DEFINITION OF DECOMPENSATED SHOCK/HYPOVOLEMIA

Any adult patient having a systolic blood pressure BELOW 90 mm Hg AND with signs or symptoms of inadequate perfusion, which may include:

Altered mental status (e.g. lethargy, coma);
Tachycardia;
Pallor;
Diaphoresis;
Pale conjunctiva;
Delayed capillary refill; and
Orthostatic vital sign changes.
Any pediatric patient having a systolic pressure BELOW 70 mm Hg OR with the following signs of inadequate central perfusion:

Altered mental status (e.g. lethargy, coma);
Extensive cyanosis of all extremities;
Weak or impalpable central pulses (femoral, brachial, carotid).

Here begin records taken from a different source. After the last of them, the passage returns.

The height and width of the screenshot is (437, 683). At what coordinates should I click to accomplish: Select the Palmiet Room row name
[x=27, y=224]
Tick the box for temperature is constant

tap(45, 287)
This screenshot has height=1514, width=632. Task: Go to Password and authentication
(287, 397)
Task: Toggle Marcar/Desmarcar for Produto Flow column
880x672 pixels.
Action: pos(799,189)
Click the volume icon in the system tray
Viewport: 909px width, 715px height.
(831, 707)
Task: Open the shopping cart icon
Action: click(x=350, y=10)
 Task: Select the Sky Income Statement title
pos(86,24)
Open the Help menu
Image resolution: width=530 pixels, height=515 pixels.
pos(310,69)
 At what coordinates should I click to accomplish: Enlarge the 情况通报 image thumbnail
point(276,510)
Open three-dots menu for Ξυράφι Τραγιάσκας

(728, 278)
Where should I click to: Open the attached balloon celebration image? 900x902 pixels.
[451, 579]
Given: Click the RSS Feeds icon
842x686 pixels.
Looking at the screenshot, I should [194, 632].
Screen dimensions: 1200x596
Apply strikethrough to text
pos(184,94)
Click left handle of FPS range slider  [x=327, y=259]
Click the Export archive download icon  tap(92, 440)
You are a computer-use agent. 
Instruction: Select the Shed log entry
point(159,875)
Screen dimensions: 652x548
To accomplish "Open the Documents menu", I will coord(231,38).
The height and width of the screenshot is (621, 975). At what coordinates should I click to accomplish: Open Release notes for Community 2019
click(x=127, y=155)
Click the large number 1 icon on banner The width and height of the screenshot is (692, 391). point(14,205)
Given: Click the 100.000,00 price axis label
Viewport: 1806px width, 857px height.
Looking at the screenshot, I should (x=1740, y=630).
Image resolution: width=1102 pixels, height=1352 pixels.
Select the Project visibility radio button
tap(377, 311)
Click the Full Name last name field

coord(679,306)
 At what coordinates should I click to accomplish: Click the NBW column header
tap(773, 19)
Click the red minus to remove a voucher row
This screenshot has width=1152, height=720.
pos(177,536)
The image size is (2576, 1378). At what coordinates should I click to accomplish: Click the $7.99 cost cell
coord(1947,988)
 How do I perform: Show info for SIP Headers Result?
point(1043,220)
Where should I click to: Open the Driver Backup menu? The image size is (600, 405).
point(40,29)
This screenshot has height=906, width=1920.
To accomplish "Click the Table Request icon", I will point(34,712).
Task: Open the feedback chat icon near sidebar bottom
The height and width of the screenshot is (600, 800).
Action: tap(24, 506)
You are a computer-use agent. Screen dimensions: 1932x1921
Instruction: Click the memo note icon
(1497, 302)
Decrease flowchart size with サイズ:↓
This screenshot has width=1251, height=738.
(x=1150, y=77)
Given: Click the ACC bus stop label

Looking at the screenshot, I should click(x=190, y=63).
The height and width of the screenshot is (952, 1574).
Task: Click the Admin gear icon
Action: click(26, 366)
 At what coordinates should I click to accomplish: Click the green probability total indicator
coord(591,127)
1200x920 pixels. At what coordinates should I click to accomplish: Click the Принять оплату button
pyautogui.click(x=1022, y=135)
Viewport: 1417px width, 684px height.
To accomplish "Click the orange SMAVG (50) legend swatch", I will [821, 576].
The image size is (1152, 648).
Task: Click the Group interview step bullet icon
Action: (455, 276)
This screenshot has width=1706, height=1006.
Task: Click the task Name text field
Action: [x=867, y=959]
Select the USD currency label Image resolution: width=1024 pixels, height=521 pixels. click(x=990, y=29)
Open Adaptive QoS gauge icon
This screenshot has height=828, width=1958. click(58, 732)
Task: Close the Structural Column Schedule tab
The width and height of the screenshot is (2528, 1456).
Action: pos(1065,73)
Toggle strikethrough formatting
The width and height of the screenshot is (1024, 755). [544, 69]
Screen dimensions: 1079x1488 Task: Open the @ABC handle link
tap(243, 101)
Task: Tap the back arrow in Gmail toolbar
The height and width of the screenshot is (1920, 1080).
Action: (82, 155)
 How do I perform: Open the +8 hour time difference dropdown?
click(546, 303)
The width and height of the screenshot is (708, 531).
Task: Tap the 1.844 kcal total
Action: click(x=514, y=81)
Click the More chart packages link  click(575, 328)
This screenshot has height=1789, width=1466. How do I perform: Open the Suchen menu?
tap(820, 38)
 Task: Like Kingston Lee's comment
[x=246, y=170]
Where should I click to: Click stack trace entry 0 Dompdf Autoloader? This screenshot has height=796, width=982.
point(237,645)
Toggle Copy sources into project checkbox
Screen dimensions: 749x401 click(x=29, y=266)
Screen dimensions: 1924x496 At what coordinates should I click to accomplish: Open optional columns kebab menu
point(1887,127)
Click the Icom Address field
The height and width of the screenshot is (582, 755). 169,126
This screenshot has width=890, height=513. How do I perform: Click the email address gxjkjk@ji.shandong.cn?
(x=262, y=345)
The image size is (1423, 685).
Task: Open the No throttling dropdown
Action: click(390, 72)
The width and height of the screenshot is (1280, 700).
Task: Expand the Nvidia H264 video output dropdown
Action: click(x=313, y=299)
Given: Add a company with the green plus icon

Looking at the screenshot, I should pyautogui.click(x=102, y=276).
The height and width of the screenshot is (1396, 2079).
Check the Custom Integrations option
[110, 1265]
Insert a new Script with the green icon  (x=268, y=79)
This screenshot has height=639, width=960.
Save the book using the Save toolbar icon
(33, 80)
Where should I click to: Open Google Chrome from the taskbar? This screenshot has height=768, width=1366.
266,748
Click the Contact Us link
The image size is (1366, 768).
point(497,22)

ENDOTRACHEAL DRUG ADMINISTRATION

If no IV is in place and the patient is intubated, Lidocaine, Epinephrine, Atropine, and Naloxone may be administered via endotracheal tube at the same dosage as for IV administration.


PHARMACOLOGY TABLE

The following are recommended dosages for patients under 40 kg in weight and over 10 years of age:

DrugDosage
Atropine Sulfate0.01 mg/kg
Epinephrine0.01 mg/kg
Furosemide1 mg/kg/dose
Lidocaine (bolus)1 mg/kg/dose
Lidocaine (infusion) 1-2 mg/min
Sodium Bicarbonate1-2 mEq/kg/dose


TRANSPORTATION DECISION

The term "Transportation Decision" appears throughout these protocols. This term encompasses all of the following:

  1. Manner of extrication, when required, and preparation of the patient for transport.
  2. Safe conveyance of the patient from the scene to the ambulance on appropriate equipment in an appropriate position.
  3. Transportation of the patient to the nearest appropriate hospital in accordance with Appendix F, Appendix G, and Appendix H of the New York City Regional Emergency Medical Advisory Board Basic Life Support Protocols.
  4. Designation of another unit (e.g., Basic Life Support unit, mortuary unit) to transport the patient.


PEDIATRIC PROTOCOLS

The number of encounters with children are far fewer than with adults. These protocols therefore address situations where Advanced Life Support in the field can directly affect a child's survival.

Control of the airway and rapid transport are the underlying principles of the pediatric protocols and best serve the needs of the pediatric patient. Since intubation and intravenous or intraosseous access are more difficult in small children, these and other Advanced Life Support interventions are carried out enroute, or during a transport delay, except for special circumstances as clearly noted in the protocols.